Cleansing and Closure

Delaying Wound Closure

  • Wounds at very high risk of infection should be considered for delayed primary closure:
    • Wounds unable to be adequately debrided
    • Contaminated, more than 8 hrs old
    • Crush injury
    • Puncture wounds especially with teeth on distal extremities
  • Thoroughly clean, leave for 4 days and if no infection then close.

Wound Bed Preparation

Utilise the TIME principle:

  • Tissue assessment and removal of non-viable tissue or replacement of deficient tissue
  • Infection / Inflammation Control
  • Moisture Balance
  • Epithelial Advancement of wound edges promotion

Wound Cleansing

  • Best means of infection prevention is wound cleaning/debridement – not antibiotics
  • Done post Local Anaesthetic infiltration
  • For a clean wound – Chlorhexidine 1% cleansing
  • For a dirty wound – needs thorough irrigation
    • Use normal saline – 60ml per square cm
    • Use 18 gauge cannula sheath with 20ml syringe

Equipment Needed for Wound Cleaning / Closure

  • Sterile gloves
  • Drapes / Sterile blue sheets (cut hold in blue pad to create an opening to perform task (blue to outside, white to inside) and create sterile barrier
  • Local Anaesthetic, drawing needle (18), 25 gauge needle and 10ml syringe
  • Cannula (for irrigation) 18/20 gauge with 20ml syringe
  • Sterile saline
  • Dressing Kit / additional gauze
  • Suture kit
  • Closure method
    • Sutures / Steristrips & Friar’s Balsalm / Glue
    • Dressing / method of fixing dressing

Foreign Bodies

  • Do not close a wound with a foreign body
  • Most glass shows on plain Xray, not all (need ultrasound)

Wound Debridement

  • Ensure all devitalised tissue is debrided – if extensive area refer to Plastics
  • Viable tissue bleeds
  • Use a scalpel blade
  • Re-irrigate after debridement

Wound Irrigation


Wound Closure General Principles

  • Fix displaced tissue using appropriate methods (sutures, glue, steristrips, staples, dressings)
    • Use the most appropriate method to close the wound while minimisng infection. Steristrips and glue have a smaller chance of infection compared to sutures or staples which are a foreign body.
  • Secondarily, dress wound to manage exudate and minimise trauma on removal
  • Consider use of tubigrip in lower limb injuries especially, to both hold dressings on, but also to provide compression.

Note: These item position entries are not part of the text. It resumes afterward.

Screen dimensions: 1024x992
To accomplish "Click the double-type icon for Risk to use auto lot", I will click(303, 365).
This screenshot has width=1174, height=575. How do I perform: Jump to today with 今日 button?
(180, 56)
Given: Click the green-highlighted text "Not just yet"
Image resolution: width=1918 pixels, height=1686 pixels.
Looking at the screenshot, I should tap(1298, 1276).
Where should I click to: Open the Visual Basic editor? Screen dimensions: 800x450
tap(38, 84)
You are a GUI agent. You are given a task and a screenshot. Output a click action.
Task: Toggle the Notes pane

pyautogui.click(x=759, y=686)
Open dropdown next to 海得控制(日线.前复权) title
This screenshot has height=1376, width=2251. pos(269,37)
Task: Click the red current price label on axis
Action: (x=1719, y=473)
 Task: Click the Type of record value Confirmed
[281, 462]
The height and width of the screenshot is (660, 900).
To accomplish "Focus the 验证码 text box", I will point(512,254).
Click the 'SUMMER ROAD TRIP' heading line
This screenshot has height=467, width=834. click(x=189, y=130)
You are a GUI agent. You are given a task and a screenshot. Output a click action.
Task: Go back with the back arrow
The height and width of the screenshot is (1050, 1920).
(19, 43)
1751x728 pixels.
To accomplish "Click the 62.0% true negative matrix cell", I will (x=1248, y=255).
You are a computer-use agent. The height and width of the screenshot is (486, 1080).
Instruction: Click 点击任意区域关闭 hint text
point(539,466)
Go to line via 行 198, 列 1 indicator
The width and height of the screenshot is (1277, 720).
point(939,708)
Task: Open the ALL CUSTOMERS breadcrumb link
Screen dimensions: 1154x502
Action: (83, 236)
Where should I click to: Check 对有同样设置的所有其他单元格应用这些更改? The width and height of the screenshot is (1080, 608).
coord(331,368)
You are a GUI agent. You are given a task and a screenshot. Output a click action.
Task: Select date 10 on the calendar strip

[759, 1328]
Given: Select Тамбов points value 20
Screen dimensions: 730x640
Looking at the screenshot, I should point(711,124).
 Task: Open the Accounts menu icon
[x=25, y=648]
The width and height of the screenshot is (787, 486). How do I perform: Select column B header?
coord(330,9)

  • The best suture material is the one that minimises infection, which is a monofilament:“Novafil” = synthetic nylon non-resorbable monofilament
  • “Caprosyn” = synthetic resorbable monofilament (usually more scarring with resorbable sutures)
  • But difficult to tie knot – needs 4 throws
  • Silk is a multifilament and brings an increased risk of infection, but is much easier to tie knot. Silk also produces more scarring
  • Use 6 or 5 for face, 4 for most other areas and 3 for thicker skin or areas under more significant tension such as shin or thigh


General Technique

  • Aim is to evert edges
  • Usually interrupted sutures OK
  • Do mid point first, then bisect the remaining gaps (Minimises sutures / dog ears)
  • Rough sizes: 0.5 cm apart, 0.5 cm deep and 0.5cm back from wound edge (on face: make dimensions 0.25 cm)
  • Consider horizontal mattress sutures if difficult to evert edges eg dorsum of hand / elbows
  • Ensure sutures are not too tight as this will cause “tram track” scarring (too tight if skin blanching)


Tying a Knot

  • After running the suturing material through both edges of the wound using the desired technique (single interrupted, corner edge, horizontal mattress or vertical mattress), loop the thread around the closed forceps in a clockwise fashion twice on the first throw and the grab the opposite end of the thread with the forceps. Pull on the needle end of the thread to tighten the first throw and then rotate the ends of the thread 180 degrees about the knot to “lock” then knot into place. Note that it may not be possible to hold the ideal position with only the first pass – do not worry if this is the case as you will usually be able to hold the closure on the second pass.
  • On the second, third and fourth passes (some prefer only three), alternate looping the thread counterclockwise / clockwise over the forceps prior to pulling through. Lock each knot into place and finally trim the excess suturing material, leaving approximately 1cm in place to allow easy removal.


Suturing Techniques

Simple Interrupted Suturing Technique

  • If possible, evert the edges of the wound and pierce each side separately.
  • If the edges of the wound cannot be everted or are already approximated, then pierce one side of the wound with the needle and continue underneath the wound to the other side, allowing the needle to exit at approximately the same distance from the wound as at the first side.
  • Complete by tying a knot

Horizontal Mattress Suturing Technique

  • The horizontal mattress suture everts the skin well and spreads tension along the wound edge. This makes it ideal for holding together fragile skin as well as skin under high tension such as the distant edges of a large laceration or as the initial holding suture in complicated repair.
  • The knot is adjacent to the wound edge and should not be completed too tightly as this will compromise blood supply.
  • Begin on one side of the wound (A1), then run underneath the wound to exit on the opposite side (B1). Staying on the opposite site and on the external surface, run the needle to a place approximately 5mm horizontally and penetrate the skin (B2). From this position, continue deep to the wound and exit on the original side, 5mm horizontally to the initial thread entry point (A2).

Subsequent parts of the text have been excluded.